(Day 332) Have to do projects + network

Ivan Ivanov · November 28, 2024

data-eng theory applying-knowledge

Hello :) Today is Day 332!

A quick summary of today:

read and listen to Designing Data-Intensive Applications - Chapter 5 - Replication
listened to a data careers podcast by Joe Reis
more SQL practice

Designing Data-Intensive Applications - Chapter 5 - Replication

Replication means keeping a copy of the same data on multiple machines that are connected via a network.

Leaders and Followers

Leader-based replication overview

In leader-based replication, one replica (the leader) handles all write operations and updates followers through a replication log. Followers can only serve read requests. This setup is common in relational databases like PostgreSQL, MySQL, and SQL Server, as well as non-relational systems like MongoDB and Kafka.
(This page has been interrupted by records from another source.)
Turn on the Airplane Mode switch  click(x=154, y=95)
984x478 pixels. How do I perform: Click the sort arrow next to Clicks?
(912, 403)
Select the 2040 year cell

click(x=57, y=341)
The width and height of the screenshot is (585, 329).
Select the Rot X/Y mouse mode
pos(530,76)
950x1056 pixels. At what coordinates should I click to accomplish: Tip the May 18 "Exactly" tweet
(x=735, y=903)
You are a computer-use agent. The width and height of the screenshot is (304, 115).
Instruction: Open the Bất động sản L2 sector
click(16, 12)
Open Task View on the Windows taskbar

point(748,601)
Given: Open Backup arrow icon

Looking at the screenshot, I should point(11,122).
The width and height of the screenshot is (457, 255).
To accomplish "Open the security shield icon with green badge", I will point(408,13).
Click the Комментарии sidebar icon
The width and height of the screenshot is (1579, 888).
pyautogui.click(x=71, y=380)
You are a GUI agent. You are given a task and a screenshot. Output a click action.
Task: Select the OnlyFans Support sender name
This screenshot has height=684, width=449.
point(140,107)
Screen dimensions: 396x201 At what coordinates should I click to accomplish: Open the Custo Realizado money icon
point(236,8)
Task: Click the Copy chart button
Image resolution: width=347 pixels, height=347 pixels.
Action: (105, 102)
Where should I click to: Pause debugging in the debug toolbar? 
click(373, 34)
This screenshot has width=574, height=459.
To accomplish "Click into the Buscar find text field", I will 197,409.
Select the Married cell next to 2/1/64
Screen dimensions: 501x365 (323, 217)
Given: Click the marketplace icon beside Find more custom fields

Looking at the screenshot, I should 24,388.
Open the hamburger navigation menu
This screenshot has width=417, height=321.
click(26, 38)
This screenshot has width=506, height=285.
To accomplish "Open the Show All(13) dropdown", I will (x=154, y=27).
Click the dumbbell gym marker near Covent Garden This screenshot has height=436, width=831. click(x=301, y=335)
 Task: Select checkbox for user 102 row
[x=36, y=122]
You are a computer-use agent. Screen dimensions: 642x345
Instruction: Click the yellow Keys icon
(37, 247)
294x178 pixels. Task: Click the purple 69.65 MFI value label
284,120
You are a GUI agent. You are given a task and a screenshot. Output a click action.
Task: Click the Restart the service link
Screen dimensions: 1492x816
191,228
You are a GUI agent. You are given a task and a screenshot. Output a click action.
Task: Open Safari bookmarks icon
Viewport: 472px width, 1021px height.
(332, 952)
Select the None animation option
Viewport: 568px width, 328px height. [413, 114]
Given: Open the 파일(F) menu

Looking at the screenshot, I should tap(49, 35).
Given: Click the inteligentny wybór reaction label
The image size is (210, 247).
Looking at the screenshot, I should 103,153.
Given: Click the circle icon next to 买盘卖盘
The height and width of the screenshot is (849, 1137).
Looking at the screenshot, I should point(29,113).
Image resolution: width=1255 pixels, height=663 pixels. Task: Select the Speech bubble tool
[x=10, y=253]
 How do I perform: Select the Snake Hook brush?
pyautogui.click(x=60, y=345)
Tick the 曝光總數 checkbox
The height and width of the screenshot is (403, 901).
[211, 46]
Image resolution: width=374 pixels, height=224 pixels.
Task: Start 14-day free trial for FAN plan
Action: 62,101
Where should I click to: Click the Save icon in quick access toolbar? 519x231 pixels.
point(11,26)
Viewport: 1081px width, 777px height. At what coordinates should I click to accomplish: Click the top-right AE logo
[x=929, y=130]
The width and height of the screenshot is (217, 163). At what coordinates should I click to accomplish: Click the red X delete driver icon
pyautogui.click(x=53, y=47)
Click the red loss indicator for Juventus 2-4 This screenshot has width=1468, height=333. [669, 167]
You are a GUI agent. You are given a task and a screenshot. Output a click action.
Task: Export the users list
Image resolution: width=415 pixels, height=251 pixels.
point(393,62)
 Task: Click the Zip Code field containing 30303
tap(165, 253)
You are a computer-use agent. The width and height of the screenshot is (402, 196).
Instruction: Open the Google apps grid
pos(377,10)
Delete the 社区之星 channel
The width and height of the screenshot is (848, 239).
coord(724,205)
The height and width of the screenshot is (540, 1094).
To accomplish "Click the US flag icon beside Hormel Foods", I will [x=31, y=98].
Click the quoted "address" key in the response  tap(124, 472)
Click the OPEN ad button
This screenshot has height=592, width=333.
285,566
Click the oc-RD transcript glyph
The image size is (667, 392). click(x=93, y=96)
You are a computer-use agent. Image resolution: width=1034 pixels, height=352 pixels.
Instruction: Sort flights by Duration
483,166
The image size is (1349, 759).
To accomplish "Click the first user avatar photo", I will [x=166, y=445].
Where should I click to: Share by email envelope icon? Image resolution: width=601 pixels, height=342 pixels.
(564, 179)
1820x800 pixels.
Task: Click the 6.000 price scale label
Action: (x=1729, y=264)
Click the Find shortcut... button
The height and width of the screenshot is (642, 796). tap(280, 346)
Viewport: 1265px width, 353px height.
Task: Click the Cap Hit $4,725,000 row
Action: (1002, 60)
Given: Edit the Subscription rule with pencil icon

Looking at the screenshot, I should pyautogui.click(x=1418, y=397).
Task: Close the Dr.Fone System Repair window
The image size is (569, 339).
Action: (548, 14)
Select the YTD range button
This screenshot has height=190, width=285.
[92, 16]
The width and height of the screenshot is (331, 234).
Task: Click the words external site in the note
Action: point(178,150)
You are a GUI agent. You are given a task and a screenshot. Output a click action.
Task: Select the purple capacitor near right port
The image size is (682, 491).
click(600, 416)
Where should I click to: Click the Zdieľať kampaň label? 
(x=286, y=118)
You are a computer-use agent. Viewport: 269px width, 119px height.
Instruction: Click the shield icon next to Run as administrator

Sync vs. Async replication

sync: ensures followers have up-to-date data, improving durability but increasing the risk of delays if followers are unresponsive
async: allows faster writes by not waiting for follower confirmation, but data loss is possible if the leader fails before replication completes

Setting up followers

Followers are initialized using a snapshot of the leader’s data, followed by replaying all changes since the snapshot. This process ensures followers eventually catch up without downtime.

Handling Failures

follower failures: resolved through ‘catch-up recovery’ where the follower syncs missed changes after reconnecting
leader failures: require failover, promoting a follower to leader and reconfiguring clients. Challenges include avoiding data loss and preventing “split brain” (two active leaders)

Replication Methods

statement-based: sends SQL statements to followers but can fail with nondeterministic or dependent operations
Write-Ahead Log (WAL) shipping: transmits low-level storage changes but ties replication to storage engine internals
logical log replication: uses higher-level, row-based logs, decoupling replication from storage formats and supporting more flexible upgrades

Leader-based replication balances performance, durability, and consistency but requires careful handling of failures and trade-offs between synchronous and asynchronous modes.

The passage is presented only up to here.